The answer is the full set of records, given again exactly and without images.

■ ■ ■

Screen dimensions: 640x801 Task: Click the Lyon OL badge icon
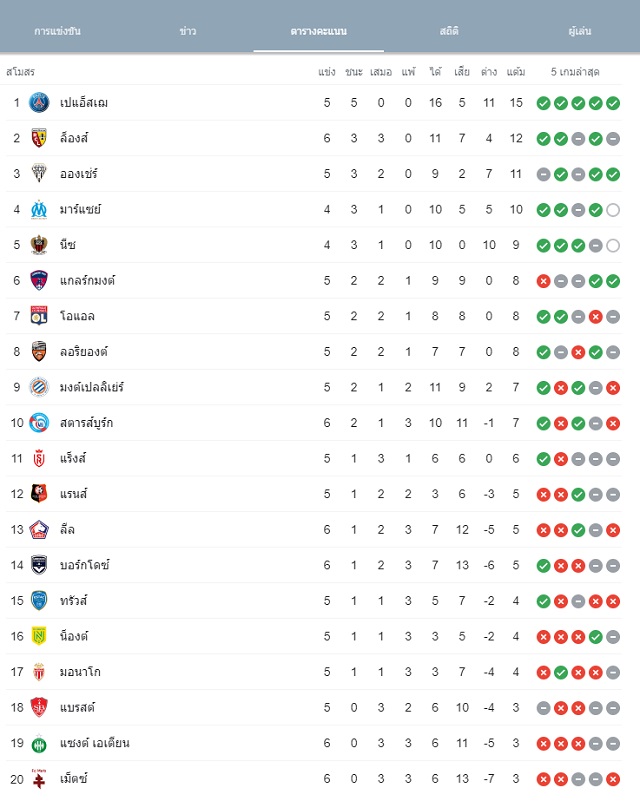39,316
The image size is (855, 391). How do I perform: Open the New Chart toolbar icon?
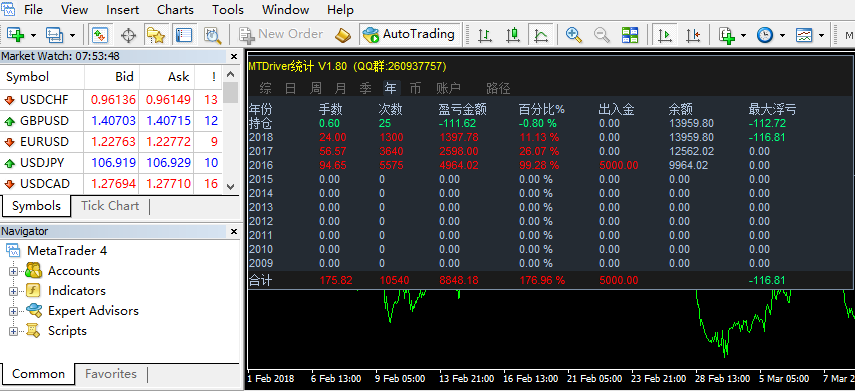click(x=16, y=35)
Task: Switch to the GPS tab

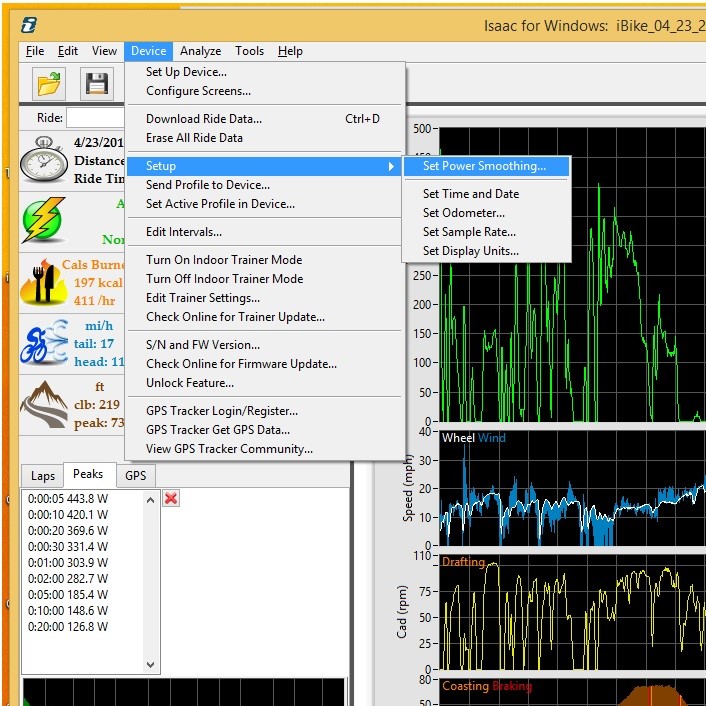Action: click(135, 476)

■ ■ ■

Response for this exercise:
Screen dimensions: 640x801 Task: Click the Lyon OL badge icon
39,316
The image size is (855, 391). How do I perform: Open the New Chart toolbar icon?
click(x=16, y=35)
Task: Switch to the GPS tab

Action: click(135, 476)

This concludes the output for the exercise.